Question: how can the compiler be sure an array's length wouldn't have changed? I suppose it could examine the code within the loop, but then the same could be said for strlen. What's the difference?




Most languages don't have functionality to resize an array in place. If you realloc in C, you get back a pointer that may or may not be the same as what you passed in. If you 'new' in Java, you must assign that pointer to your initial variable. If the loop body never assigns to the array, the compiler can be sure that it still points to the same block of memory, and its length will be the same.

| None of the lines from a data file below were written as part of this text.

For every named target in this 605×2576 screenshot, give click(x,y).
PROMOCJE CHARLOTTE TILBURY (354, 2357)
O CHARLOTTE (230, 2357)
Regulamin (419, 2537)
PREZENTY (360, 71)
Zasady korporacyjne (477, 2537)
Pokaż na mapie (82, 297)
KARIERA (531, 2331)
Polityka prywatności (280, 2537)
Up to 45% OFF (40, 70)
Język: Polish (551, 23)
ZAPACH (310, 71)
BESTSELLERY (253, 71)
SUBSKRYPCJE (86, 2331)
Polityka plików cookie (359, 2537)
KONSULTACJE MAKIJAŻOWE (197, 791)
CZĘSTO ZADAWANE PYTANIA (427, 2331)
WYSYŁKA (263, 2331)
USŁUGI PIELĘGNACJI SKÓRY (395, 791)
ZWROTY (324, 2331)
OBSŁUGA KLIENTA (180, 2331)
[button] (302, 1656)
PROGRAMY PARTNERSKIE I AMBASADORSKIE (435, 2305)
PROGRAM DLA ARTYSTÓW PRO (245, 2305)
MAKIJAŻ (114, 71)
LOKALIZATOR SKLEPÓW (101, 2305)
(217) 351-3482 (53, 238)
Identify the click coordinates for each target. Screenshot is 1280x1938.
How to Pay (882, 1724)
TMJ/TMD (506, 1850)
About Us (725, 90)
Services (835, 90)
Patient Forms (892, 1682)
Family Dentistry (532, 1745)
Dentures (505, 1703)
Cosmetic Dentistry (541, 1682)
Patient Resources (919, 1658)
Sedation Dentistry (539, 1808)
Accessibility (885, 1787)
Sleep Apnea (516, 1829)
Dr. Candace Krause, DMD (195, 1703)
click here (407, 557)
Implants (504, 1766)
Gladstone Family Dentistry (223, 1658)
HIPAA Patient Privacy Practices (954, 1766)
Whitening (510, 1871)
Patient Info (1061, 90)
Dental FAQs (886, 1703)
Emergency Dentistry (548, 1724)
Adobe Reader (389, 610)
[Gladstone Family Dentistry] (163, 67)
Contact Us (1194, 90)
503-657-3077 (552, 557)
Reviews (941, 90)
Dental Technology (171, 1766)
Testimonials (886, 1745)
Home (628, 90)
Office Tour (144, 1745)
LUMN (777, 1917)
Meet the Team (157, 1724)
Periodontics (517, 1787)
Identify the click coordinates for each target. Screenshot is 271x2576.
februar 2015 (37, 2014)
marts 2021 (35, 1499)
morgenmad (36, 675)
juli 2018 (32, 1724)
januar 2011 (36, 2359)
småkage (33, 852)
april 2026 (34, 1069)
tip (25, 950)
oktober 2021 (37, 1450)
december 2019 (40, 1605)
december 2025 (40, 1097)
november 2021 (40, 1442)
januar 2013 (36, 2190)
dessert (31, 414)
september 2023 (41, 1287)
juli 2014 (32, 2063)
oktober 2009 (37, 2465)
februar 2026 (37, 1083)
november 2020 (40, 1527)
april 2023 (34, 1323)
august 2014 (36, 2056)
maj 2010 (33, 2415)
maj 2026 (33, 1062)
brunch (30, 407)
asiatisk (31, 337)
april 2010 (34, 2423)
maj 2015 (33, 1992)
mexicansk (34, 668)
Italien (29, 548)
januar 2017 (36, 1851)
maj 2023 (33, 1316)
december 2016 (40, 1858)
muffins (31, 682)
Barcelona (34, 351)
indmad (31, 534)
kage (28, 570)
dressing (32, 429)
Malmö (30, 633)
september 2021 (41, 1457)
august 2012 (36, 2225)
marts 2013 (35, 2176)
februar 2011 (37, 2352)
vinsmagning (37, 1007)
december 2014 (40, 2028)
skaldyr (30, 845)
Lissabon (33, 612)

This is a specific example of dataflow analysis, which is a fascinating area of compiler design. Usually you'll use something like a use-def chain to figure out all the points where a variable might've been defined. If all of those are outside of the loop, then the computation itself may be moved outside of the loop too, and the loop just refers to the temporary that's the result. I'd encourage you to pick up a book on compiler design if you're interested; here's the Wikipedia article:

http://en.wikipedia.org/wiki/Use-define_chain

This explicitly doesn't apply to "smart" containers like Vectors, which automatically resize themselves. If you were to inline these methods, you'd see that the internal buffer pointer may change inside the loop (assuming that you call functions that mutate the object; if you don't, and the language has a notion of const-correctness, a sufficiently smart compiler could probably optimize them too), and so the compiler can't move any code outside. Same with strlen; its return value depends upon the contents of the memory buffer pointed to, so unless the compiler can prove that that memory buffer never changes (hard; any function may reach in through a pointer and set a character to null), it can't optimize the call away.


Brilliant, thank you for the explanation and the Wikipedia link. I'm going to stop by the library this weekend to see if they have any books on compiler design, do you have any recommendations there?

Thanks again, its great to learn something new.


The classic is the "Dragon Book":

http://www.amazon.com/Compilers-Principles-Techniques-Alfred...

I'm also partial to Appel's "Modern Compiler Implementation in ML", because it goes into more detail about techniques for compiling functional languages:

http://www.amazon.com/Modern-Compiler-Implementation-Andrew-...


Great, thanks. I'll check these out.